▶ _Given records_:
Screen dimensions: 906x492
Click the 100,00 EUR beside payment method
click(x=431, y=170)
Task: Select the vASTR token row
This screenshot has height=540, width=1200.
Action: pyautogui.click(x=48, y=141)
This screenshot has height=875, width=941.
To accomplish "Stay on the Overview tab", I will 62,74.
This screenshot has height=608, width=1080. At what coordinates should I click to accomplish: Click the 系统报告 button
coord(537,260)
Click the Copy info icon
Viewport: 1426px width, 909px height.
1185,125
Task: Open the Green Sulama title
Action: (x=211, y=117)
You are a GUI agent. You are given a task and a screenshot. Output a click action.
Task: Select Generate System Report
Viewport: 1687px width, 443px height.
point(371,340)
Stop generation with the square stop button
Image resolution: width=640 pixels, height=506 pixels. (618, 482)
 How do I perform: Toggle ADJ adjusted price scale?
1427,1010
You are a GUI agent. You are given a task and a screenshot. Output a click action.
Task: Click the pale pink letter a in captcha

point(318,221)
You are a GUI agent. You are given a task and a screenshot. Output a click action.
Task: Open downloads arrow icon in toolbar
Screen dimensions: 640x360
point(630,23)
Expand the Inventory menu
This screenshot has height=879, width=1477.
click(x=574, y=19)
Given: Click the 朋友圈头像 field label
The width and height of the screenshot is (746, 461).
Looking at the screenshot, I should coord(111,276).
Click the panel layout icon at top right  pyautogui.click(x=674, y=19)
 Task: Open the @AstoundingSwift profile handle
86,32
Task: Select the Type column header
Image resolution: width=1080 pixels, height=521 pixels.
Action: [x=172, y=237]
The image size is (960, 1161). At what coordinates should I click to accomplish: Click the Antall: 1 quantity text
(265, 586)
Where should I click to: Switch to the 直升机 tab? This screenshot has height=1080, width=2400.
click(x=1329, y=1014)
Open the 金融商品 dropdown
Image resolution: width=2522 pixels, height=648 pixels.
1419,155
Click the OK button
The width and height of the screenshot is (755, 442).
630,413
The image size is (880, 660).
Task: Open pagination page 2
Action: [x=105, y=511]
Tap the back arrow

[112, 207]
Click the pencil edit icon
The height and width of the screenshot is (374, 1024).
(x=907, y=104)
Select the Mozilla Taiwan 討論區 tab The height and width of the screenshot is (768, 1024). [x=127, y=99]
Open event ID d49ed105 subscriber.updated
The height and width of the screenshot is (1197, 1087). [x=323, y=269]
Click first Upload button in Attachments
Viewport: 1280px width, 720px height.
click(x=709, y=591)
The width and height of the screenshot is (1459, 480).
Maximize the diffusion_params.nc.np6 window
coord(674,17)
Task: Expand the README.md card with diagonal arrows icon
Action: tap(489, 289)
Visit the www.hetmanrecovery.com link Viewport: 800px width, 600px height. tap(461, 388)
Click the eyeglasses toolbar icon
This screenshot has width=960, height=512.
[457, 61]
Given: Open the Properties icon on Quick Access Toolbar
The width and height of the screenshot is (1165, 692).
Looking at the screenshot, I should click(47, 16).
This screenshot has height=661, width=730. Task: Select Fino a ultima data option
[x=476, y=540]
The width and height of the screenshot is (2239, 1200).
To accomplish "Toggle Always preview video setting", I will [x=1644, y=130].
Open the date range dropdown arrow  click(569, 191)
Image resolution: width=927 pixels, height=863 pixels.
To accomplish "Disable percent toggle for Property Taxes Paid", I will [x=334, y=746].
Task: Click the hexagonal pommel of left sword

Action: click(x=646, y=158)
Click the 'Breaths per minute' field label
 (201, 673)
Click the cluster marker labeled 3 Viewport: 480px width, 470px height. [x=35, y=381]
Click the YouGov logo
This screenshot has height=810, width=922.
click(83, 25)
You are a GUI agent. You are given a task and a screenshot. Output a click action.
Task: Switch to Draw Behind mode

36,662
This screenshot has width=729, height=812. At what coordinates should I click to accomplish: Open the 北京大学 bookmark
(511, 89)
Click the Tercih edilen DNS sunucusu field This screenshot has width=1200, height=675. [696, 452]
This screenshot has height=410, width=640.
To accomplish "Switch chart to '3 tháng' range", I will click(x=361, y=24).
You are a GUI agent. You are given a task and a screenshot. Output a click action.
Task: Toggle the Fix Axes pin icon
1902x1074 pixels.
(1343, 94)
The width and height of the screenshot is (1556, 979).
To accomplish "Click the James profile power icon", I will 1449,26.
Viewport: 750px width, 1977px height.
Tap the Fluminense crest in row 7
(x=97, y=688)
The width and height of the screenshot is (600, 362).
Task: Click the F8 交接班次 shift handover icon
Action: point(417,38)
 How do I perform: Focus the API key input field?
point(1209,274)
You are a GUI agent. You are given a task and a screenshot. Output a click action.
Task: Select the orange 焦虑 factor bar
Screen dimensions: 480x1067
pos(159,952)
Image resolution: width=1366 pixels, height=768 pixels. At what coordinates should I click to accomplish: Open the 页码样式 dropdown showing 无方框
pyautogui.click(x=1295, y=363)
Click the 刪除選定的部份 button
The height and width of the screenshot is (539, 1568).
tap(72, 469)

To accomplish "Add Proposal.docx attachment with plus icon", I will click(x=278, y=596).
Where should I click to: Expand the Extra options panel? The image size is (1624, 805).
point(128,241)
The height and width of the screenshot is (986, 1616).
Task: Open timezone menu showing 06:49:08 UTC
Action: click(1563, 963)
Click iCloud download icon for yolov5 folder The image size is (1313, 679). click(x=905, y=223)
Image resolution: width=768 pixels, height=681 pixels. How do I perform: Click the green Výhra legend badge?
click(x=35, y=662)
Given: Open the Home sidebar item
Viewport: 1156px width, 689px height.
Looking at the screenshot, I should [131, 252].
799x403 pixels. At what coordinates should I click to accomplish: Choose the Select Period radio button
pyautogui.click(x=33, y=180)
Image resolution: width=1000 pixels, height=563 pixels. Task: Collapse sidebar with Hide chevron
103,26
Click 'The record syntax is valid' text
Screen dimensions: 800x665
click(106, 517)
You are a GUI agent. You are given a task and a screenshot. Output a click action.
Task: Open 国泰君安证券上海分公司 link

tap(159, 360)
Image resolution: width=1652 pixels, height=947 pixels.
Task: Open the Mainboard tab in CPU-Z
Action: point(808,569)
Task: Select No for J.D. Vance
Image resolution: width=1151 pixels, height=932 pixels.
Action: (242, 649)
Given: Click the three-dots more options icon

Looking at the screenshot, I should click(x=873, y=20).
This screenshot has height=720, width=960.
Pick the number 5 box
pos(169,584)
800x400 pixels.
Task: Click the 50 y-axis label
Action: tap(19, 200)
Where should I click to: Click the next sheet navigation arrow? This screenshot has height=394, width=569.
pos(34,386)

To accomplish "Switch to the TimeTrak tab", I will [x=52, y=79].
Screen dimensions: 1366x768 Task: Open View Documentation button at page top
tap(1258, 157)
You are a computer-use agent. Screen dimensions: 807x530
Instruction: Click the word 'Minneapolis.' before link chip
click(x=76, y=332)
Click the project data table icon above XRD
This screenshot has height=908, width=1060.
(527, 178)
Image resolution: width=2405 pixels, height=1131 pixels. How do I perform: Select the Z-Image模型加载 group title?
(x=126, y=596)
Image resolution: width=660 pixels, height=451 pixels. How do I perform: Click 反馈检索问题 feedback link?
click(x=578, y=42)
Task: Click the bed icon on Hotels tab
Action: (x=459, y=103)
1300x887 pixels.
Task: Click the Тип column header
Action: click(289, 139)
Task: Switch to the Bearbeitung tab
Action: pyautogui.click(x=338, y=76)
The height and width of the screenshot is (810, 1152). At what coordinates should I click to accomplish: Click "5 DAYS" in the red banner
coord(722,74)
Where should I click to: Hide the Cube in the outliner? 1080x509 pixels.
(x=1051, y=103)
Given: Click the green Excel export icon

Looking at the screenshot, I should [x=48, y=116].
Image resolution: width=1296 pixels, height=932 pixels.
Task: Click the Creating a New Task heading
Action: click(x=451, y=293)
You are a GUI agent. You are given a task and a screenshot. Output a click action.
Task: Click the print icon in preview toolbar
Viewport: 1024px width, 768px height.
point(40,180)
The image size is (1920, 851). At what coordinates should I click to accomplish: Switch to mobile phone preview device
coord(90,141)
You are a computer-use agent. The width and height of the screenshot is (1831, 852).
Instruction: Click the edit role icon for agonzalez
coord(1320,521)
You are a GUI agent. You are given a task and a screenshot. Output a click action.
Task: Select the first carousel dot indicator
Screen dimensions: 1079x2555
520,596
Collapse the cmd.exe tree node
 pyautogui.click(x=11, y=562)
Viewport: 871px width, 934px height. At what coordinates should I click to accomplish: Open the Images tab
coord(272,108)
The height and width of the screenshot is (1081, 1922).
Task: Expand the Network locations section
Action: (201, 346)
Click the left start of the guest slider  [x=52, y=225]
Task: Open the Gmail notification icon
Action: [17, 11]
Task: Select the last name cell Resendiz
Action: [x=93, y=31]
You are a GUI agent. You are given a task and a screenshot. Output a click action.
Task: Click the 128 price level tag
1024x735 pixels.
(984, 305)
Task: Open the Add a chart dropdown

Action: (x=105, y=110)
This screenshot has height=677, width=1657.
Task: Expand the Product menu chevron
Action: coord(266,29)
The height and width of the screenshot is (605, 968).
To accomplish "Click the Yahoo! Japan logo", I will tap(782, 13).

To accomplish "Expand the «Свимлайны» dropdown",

▶ _Brief_: Whenever a line of the listing above holds the word "first", copy that line.

▶ _Answer to the exercise_:
Click first Upload button in Attachments
Task: Select the first carousel dot indicator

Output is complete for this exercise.